By taxing American investors, Warren would give a boost to foreign investors looking to buy U.S. assets — stocks, real estate, and so on. The spike in foreign investment would also entail an increase in the trade deficit.
“Foreign ownership of American companies accrues benefits to foreigners,” said Ric Edelman, a top wealth adviser for rich individuals. “This weakens the strength of Americans in terms of global dominance and interferes with the ability of ordinary Americans to save and invest for the future.”
To the extent that Warren’s tax plan privileges foreign investors, “the trade deficit will go up and a greater share of American assets will be owned by those in other countries like China, Germany,” said Kyle Pomerleau, an economist at the American Enterprise Institute, a right-of-center think tank.
The trade deficit would rise because, to invest in the United States, foreigners must get dollars. Higher demand for dollars raises the exchange rate, making foreign goods relatively cheaper and sales of U.S. goods to other countries relatively more expensive.
“Foreign dollars that would otherwise be used to buy American exports would be used to invest in our economy instead,” said Bryan Riley, a director of the Free Trade Initiative at the National Taxpayers Union Foundation. “When our foreign counterparts invest in our economy instead of exports, that leads to a trade deficit. You can’t use the same dollar to do both, it’s an either/or.”
Trump has made lowering the U.S. trade deficit a cornerstone of his agenda and is pursuing multiple trade deal renegotiations toward that purpose.
Warren herself has identified the trade deficit, which has risen to $481.3 billion in the first nine months of this year, as a problem. In a campaign plan, under the banner of “Economic Patriotism,” Warren called for actively managing the dollar to reduce the trade deficit and increase exports.

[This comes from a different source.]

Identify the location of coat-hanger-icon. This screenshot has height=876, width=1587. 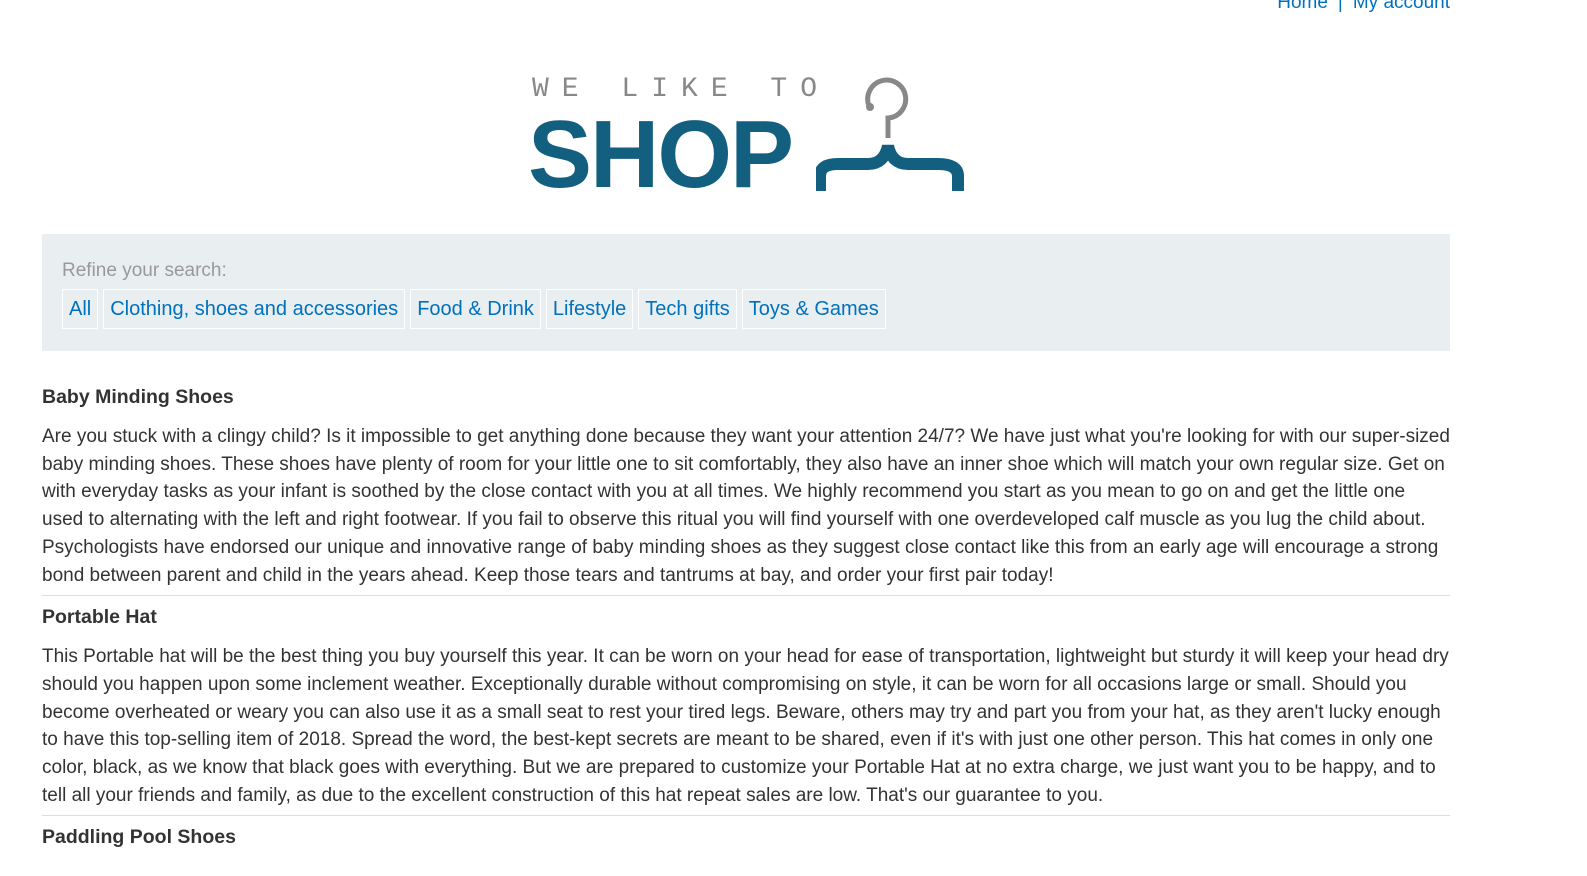
(890, 134).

While economists generally don’t see trade deficits as a problem, some analysts argue that they can cost the country good jobs, because they mean that more manufactured goods are sourced abroad rather than domestically, eliminating manufacturing jobs in places like the Rust Belt. Former Joe Biden economic adviser Jared Bernstein, for instance, has written that “trade deficits mean the loss of good jobs, wages, and incomes for those in firms hit by competition from imports.”
Bernstein, however, now a fellow at the left-of-center Center on Budget and Policy Priorities, told the Washington Examiner that he didn’t think that Warren’s tax policies would influence investors.
Still, multiple other economists told the Washington Examiner that the hikes in investment taxes would push up the trade deficit. While the taxes Warren is proposing would apply to the rich, they would be substantial: $2 trillion over 10 years altogether. They include a new 14.8% Social Security tax on all investment income of individuals earning more than $250,000. Also, she would raise a significant sum by taxing the capital gains of the top 1% of households at a higher rate — the 37% rate on ordinary income, rather than the preferential 20% tax rate for long-term capital gains. She would also tax unrealized capital gains each year, rather than waiting for the gains to be realized in a sale.
In addition, Warren would lower the estate tax rate, which taxes the total wealth and assets that a person owns when they die, from $11.4 million down to $3.5 million in order to collect more revenue.
Lastly, she would impose a new wealth tax that would make households “pay an annual 2% tax on every dollar of net worth above $50 million and a 6% tax on every dollar of net worth above $1 billion” — in effect, an additional tax on investments.
When asked for comment on this story, a Warren spokeswoman only said that “Elizabeth Warren’s economic agenda returns power to American workers and puts money in their pockets, spurring greater demand and economic growth.”
History has shown that higher investment taxes do provide an advantage to foreign investors. During the early 1990s and late 2000s, when Congress raised the capital gains rate, it did indeed result in a significant flow of investments from abroad, noted Garrett Watson of the Tax Foundation, a center-right think tank.